------ Data listing

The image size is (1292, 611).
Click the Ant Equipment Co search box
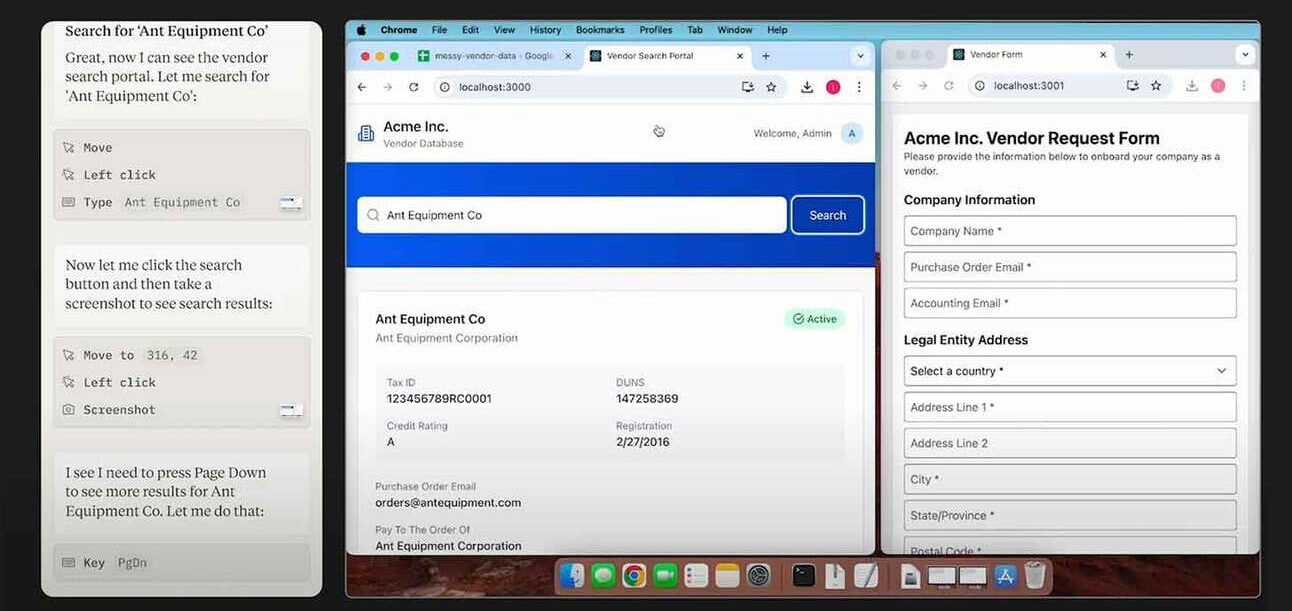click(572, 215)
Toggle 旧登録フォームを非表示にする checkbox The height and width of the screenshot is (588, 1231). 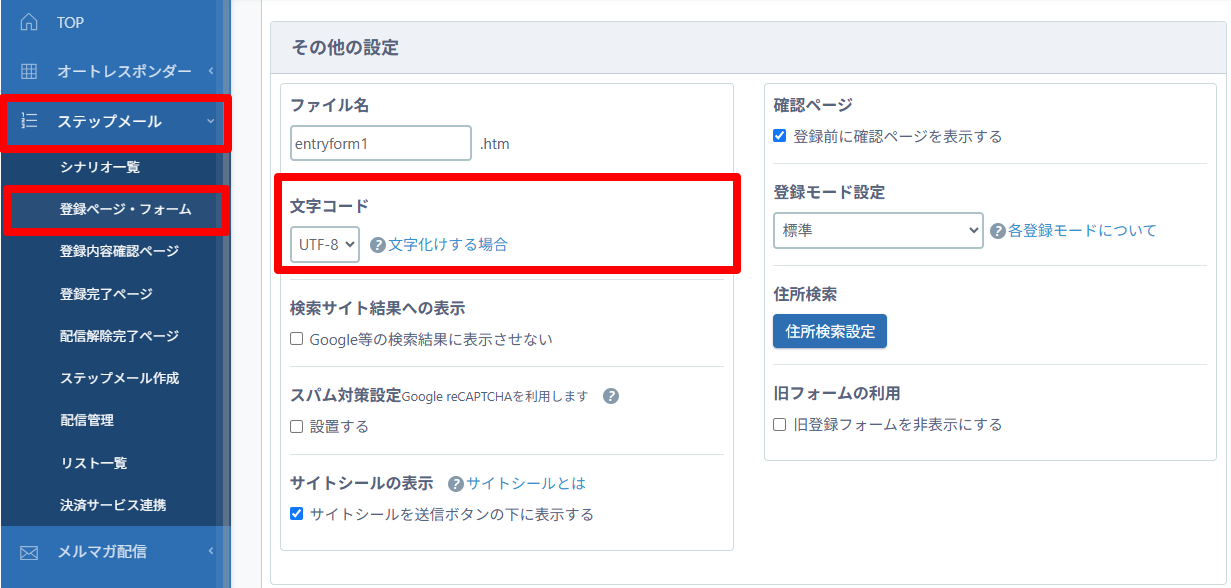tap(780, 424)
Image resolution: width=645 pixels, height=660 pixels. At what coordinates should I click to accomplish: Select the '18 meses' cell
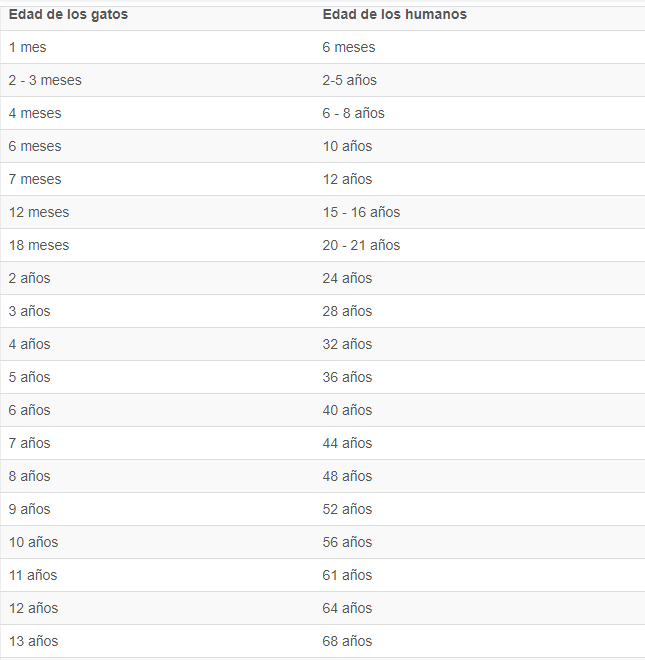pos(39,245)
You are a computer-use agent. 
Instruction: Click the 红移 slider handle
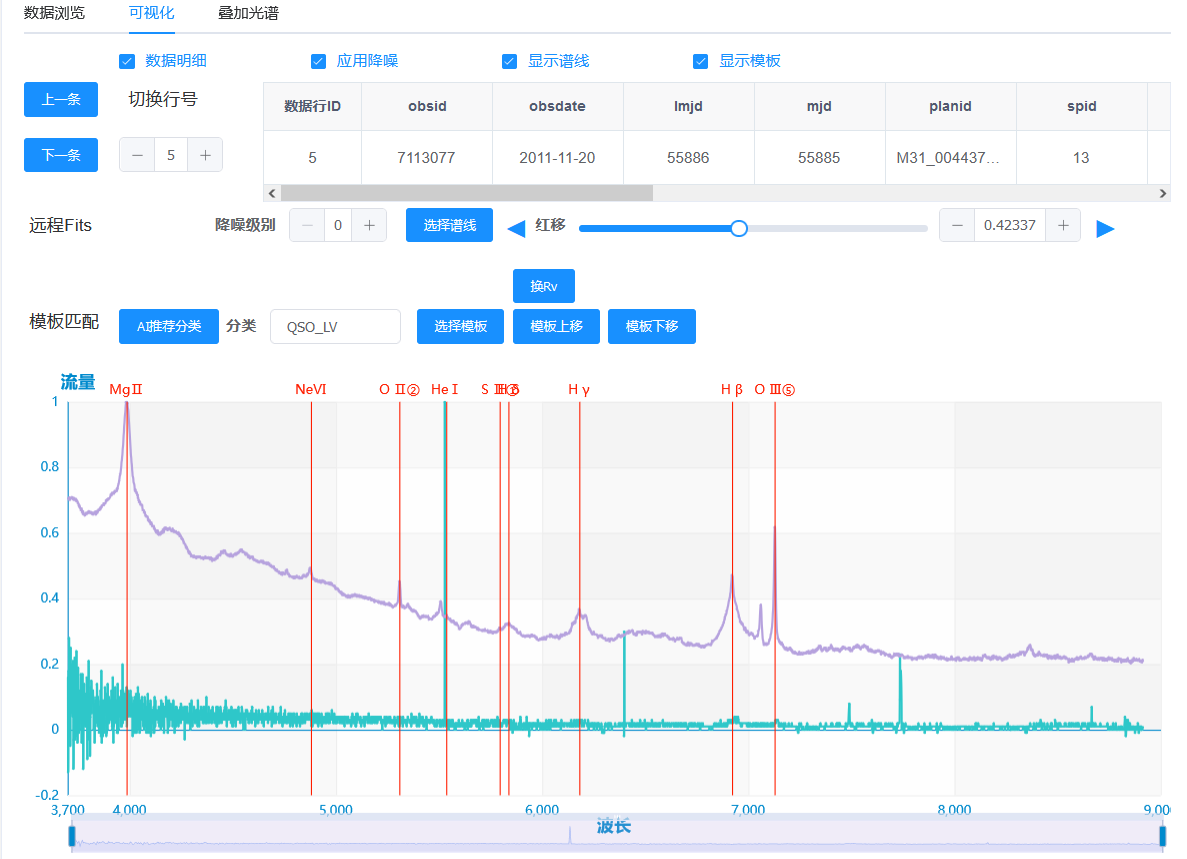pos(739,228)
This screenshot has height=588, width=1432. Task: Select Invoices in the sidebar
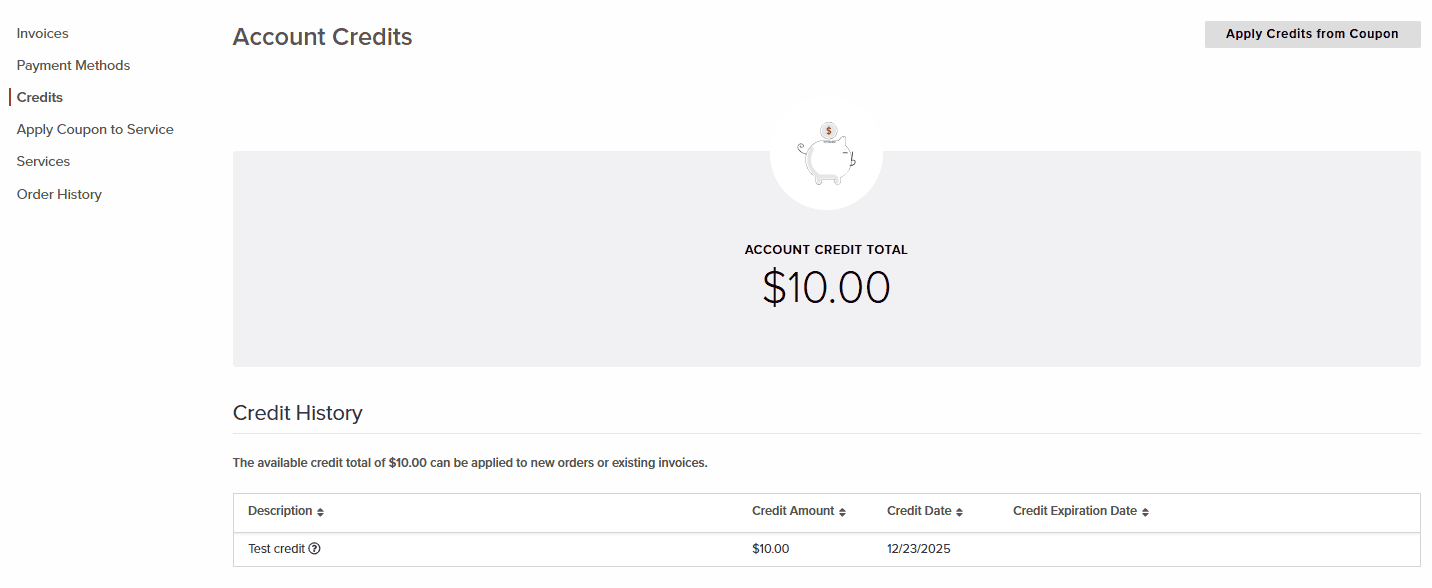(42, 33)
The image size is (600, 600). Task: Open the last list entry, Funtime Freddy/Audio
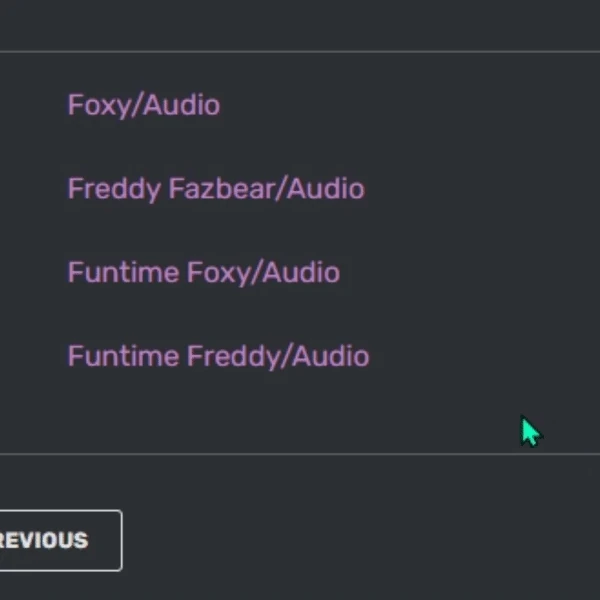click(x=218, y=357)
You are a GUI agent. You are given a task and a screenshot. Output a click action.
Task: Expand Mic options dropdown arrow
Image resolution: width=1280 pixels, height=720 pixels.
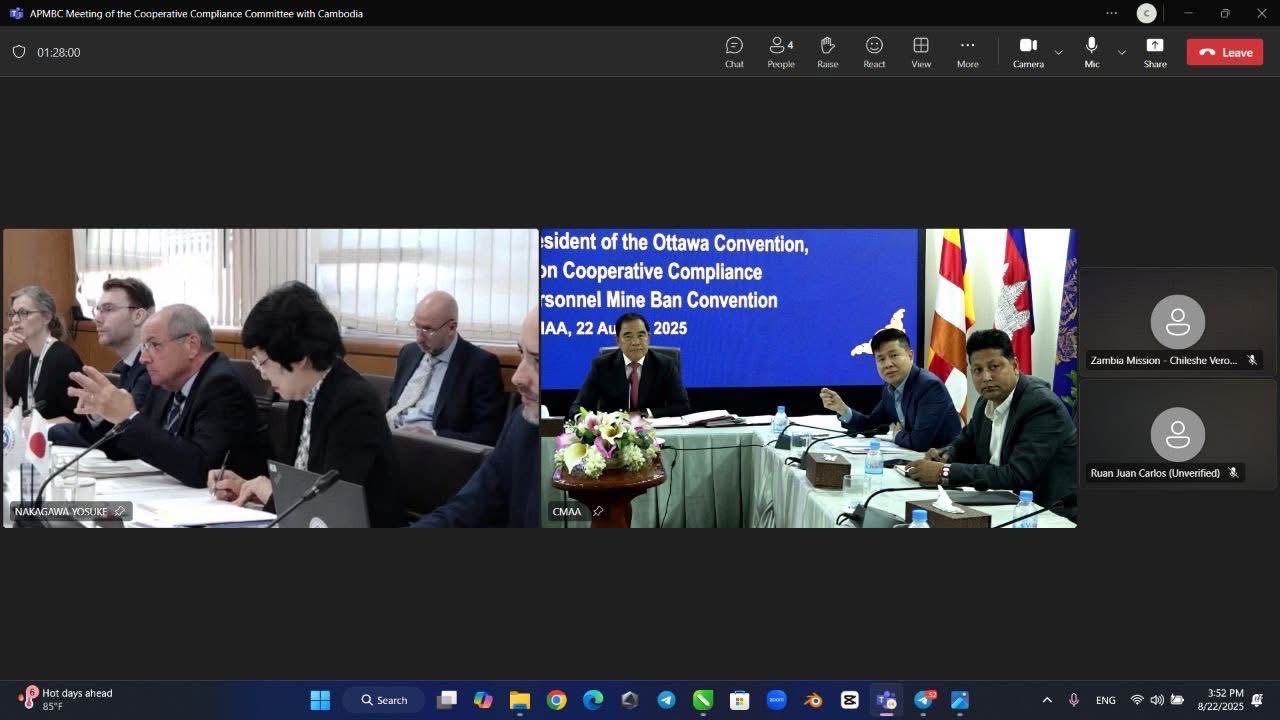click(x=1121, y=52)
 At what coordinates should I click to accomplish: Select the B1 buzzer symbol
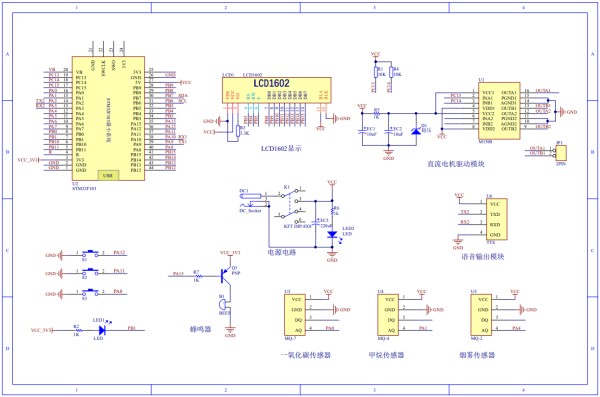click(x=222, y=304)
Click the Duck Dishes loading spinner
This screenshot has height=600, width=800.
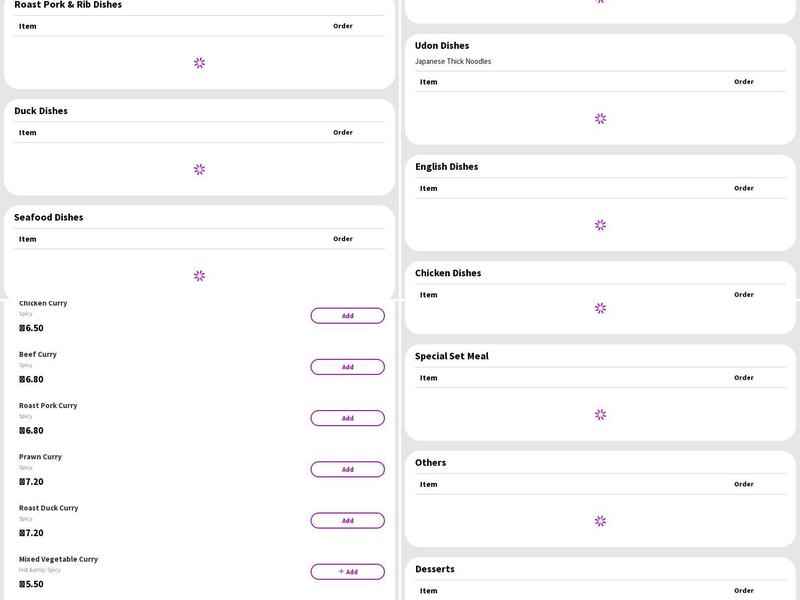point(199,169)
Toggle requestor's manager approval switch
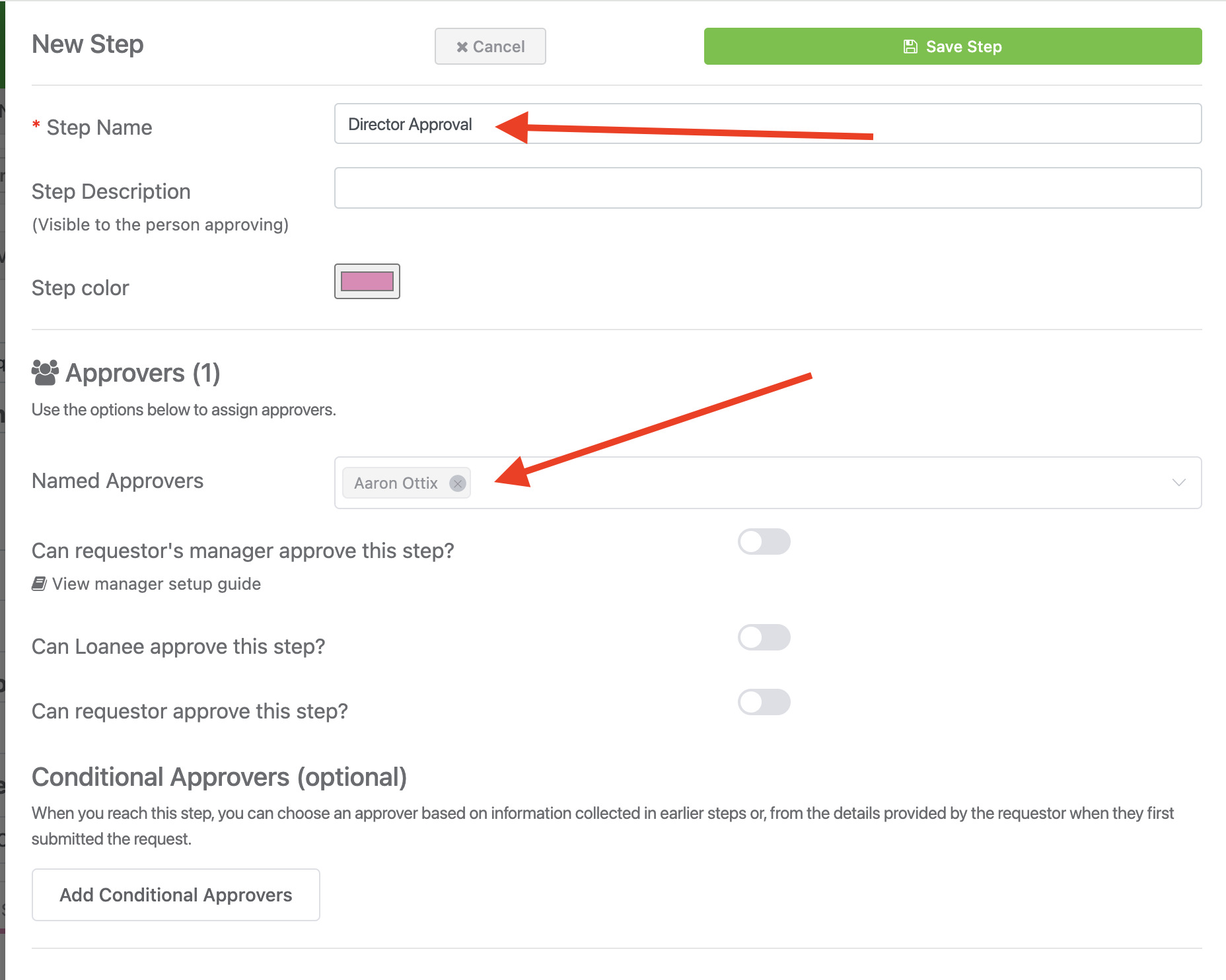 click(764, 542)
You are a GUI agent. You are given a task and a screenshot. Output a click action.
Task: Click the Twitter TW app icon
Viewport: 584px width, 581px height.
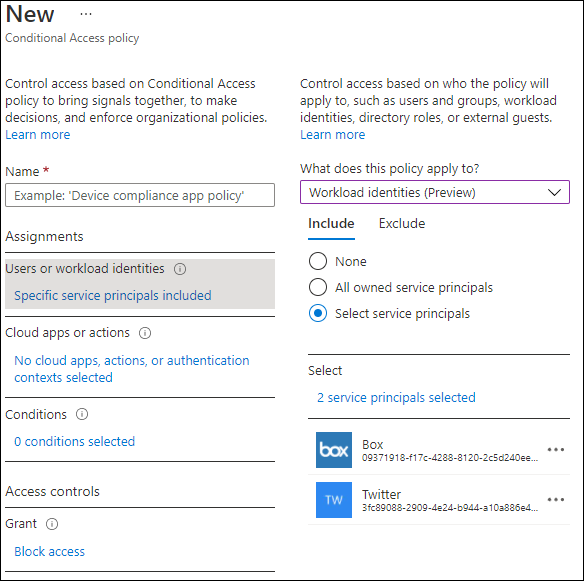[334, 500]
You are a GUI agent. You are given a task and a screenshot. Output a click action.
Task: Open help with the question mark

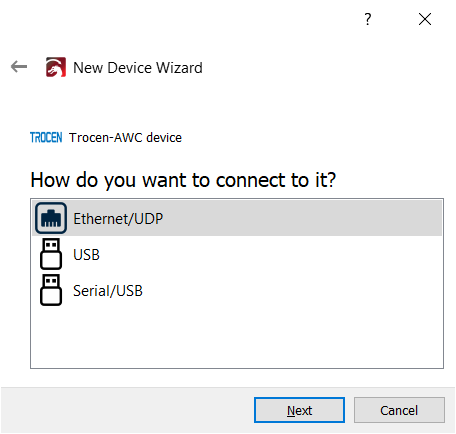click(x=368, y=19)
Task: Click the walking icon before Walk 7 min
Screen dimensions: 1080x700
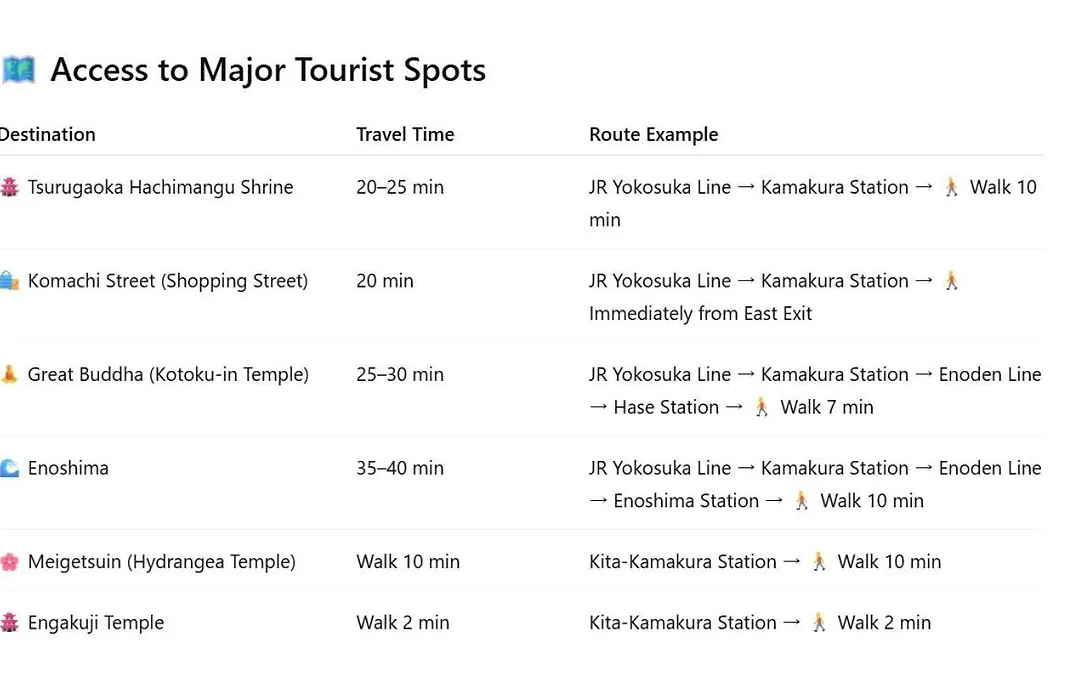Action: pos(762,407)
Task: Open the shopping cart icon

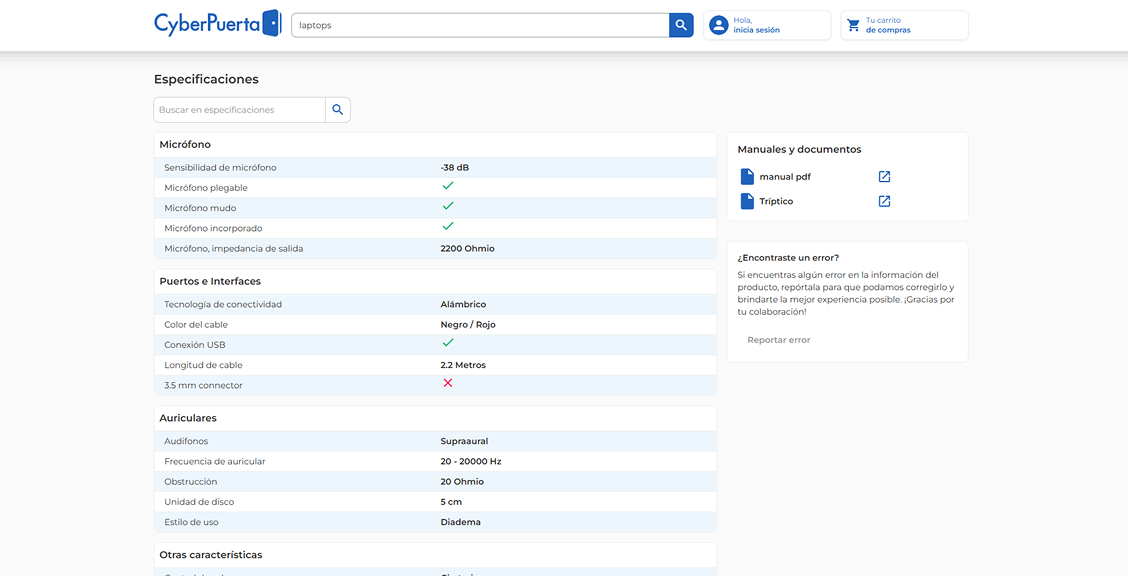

------------

Print exactly, and only, the lines from the one with "Viewport: 584px width, 581px height." through the last line of the listing above. No pictures belong in the copy.

● **Exercise answer**:
Viewport: 584px width, 581px height.
[334, 500]
You are a GUI agent. You are given a task and a screenshot. Output a click action.
Task: Open help with the question mark

click(x=368, y=19)
Task: Click the walking icon before Walk 7 min
Screen dimensions: 1080x700
Action: pos(762,407)
Task: Open the shopping cart icon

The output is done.